Let's take this initial-boundary value parabolic PDE

\begin{align} \partial_t u + Lu &=f \text{ in } \Omega_T=\Omega \times (0,T] \\ u&=0 \text{ on } \partial \Omega \times (0,T) \\ u(x,0)&=u_0(x) \text{ for } x \in \Omega \end{align} where $Lu:=-\text{div}(A^T(x,t) \nabla u)+\langle b(x,t),\nabla u \rangle+c(x,t)u $

and its weak form

\begin{align} \frac{d}{dt} (u(t),v)_{L^2}+a(u(t),v;t)&=\langle f(t),v \rangle_{H^{-1},H_0^1} \text{ for all } v \in H_0^1=:V \\ u(0)&=u_0\end{align} where $a(w,v;t):=\int \langle \nabla w(x), A(x,t) \nabla v(x) \rangle + \langle b(x,t),\nabla w(x)\rangle v(x) + c(t) w(x) v(x) \text{ d}x $

Proving the existence of a weak solution in $L^2(0,T;H_0^1)$ for such a system can be done via Galerkin approximation where we test this system with finite-dimensional test functions. We get an ODE that has a unique solution to Cauchy-Lipschitz and one can show that this solution has a subsequence that converges weakly to the solution of our parabolic system.

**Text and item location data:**
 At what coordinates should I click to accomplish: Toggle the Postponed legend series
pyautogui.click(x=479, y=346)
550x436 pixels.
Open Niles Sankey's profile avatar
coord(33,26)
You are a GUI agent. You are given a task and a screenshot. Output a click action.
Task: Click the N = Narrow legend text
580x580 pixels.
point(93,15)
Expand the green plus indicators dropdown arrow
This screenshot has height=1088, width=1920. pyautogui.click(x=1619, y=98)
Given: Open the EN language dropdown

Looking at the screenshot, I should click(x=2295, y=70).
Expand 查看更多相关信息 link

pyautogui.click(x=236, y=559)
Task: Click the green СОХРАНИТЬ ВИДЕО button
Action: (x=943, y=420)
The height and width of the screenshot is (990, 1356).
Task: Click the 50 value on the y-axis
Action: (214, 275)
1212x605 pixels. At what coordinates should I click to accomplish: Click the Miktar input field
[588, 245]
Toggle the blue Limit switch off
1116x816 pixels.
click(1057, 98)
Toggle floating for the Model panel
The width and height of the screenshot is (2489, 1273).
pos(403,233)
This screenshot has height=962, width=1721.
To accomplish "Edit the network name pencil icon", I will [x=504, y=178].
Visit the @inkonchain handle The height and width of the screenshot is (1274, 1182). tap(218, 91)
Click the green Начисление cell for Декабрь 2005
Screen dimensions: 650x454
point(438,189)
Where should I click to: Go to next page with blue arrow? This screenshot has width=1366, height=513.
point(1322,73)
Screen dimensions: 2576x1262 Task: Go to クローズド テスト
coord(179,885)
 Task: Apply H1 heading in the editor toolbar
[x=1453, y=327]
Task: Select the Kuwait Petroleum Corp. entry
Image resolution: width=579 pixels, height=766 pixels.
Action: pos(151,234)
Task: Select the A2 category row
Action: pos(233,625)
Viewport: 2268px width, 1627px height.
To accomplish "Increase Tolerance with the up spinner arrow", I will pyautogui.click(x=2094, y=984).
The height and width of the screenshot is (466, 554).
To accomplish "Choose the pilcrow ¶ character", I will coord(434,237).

**Written exercise:**
Continue the passage on weak solutions of the parabolic PDE, picking up after its last sentence.

**Response below:**
Using Galerkin we get

\begin{align}(u_n'(t),v)_{L^2} + a(u_n(t),v;t)&=\langle f(t),v \rangle \text{ for all } v \in V_n \text{, almost all } t \in (0,T] \\ u_n(0)&=u_{0n} \end{align}

and since $v \in V_n:=\text{span} \{ w_1,...,w_n \}$ and $v$ is linear in this equation we can test with $w_j$ for $j=1,...,n$. Further we look for $u_n(t)\in V_n$ i.e. $u_n(t)=\sum_{k=1}^n c_{nk}(t) w_k$ where $c_{nk}(t)$ are some 'coefficients'. Therefore most authors conclude $\color{red}{u_n'(t)=\sum_{k=1}^n c'_{nk}(t) w_k}$ and get by plugging in:

\begin{align}\sum_{k=1}^n \color{red}{c'_{nk}(t)}(w_k,w_i)_{L^2} + \sum_{k=1}^n c_{nk}(t) a(w_k,w_i;t)&=\langle f(t),v \rangle, ~ 1 \leq i \leq n \\ c_{nk}(0)&=\alpha_{nk} \end{align}

This approach can be seen in several PDE/Finite Element books that treat weak solutions for parabolic type PDEs. Take for example 'Galerkin Finite Element Methods for Parabolic Problems' by V. Thomée.

Now my question: In this last Galerkin equation we have the time derivative of these coefficients $c_{nk}(t)$ (see the red equation above). But how do we even know that these derivatives exist? It seems like we just assume that so we can solve the ODE. But this is no real explanation to me. Why do the $u_n(t)$ have such a representation with these coefficients that are differentiable? Can somebody please help me with this?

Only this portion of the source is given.